Faster “Cats” Cat 5, 5e, 6, 6e and on
This is big news, and it has broad implications. Even cabling is moving up to keep up. You’ve got Cat 5, 5e, 6, 6e and 7 (search: Differences between CAT5, CAT5e, CAT6 and CAT6e Cables for specifics). Each iteration is capable of moving more data faster, starting with the ubiquitous Cat 5 at 100Mbps at 100MHz over 100 meters of cabling, to Cat 6e reaching 10,000 Mbps at 500MHz over 100 meters. Cat 7 can operate at 600MHz over 100 meters, with more “Cats” on the way. All of this of course, is to keep up with streaming, communications, mega data or anything else being thrown at the network.

What this all boils down to is this—no matter how fast the network standards or cables get, the migration to new technologies always will be balanced with the cost of attaining those speeds and technologies in the physical realm. In other words, balancing the physical labor costs associated to upgrade all those millions of miles of cabling in buildings throughout the world, as well as the switches or other access points.

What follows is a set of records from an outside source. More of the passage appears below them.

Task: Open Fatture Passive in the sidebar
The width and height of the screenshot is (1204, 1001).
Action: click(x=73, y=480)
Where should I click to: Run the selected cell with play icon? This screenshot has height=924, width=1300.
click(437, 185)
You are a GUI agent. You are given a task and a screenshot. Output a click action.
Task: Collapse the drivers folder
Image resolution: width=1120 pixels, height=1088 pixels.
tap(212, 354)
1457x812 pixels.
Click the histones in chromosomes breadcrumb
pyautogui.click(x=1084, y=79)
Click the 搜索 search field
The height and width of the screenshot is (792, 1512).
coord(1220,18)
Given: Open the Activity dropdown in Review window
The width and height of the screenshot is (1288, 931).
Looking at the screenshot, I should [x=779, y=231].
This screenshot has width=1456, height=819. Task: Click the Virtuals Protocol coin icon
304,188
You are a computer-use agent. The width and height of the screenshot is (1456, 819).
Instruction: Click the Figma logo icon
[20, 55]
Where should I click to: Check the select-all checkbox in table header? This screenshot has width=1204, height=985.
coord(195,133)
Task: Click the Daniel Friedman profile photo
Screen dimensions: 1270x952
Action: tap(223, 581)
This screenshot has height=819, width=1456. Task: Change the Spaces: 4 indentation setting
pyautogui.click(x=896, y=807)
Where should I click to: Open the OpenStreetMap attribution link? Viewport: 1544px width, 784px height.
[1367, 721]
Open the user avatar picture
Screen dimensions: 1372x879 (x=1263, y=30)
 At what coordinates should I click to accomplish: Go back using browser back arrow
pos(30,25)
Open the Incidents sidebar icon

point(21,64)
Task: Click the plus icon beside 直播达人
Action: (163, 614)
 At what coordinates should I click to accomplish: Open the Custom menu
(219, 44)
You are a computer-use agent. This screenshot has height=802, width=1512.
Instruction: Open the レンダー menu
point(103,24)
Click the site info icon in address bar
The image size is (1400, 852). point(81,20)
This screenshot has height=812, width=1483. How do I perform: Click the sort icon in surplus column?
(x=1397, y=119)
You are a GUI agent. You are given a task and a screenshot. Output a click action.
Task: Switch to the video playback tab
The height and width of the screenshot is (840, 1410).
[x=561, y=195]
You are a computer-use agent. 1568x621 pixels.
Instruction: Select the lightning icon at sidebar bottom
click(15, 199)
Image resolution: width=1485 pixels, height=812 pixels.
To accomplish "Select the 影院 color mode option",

The labor costs alone are a reason why companies often seek out to stay in the wiring closet as long as possible, where the physical layer (PHY) devices, such access and switches, remain easier and more cost effective to switch out than replacing existing cabling.

To do this, a host of new PHY products have been developed and optimized to support 2.5 and 5.0 Gbps speeds using existing cabling. Whole solutions include wireless processors supporting 11ac (wave-2), 2×2 MU-MIMO combo, as well as Bluetooth 4.2 and future BT5.0. To address switching, next-generation packet processors are also now available to enable secure, high-density and intelligent 10GbE/2.5GbE/1GbE switching solutions at the access/edge and aggregation layers of Campus, Industrial, Small Medium Business (SMB) and Service Provider networks. Small, low-power and high performing Ethernet transceivers can also help optimize form factors and provide multiple port and cable options. All of these new advanced PHY products offer efficient power consumption and simple plug-and-play functionality for the broadband market to support 2.5G and 5G data rate over Cat5e and Cat6 cables.

Less wiring
The longer changes can be made at the wiring closet. There is no need for electricians and the cabling needed to rewire, allowing companies to balance faster throughput at lower cost. If you look to wireless processors, switching, transceiver or other PHY devices that can help you address the upgrade to 2.5G- and 5GBASE-T over existing copper wire, then you will have an edge in keeping up with that insatiable demand for throughput.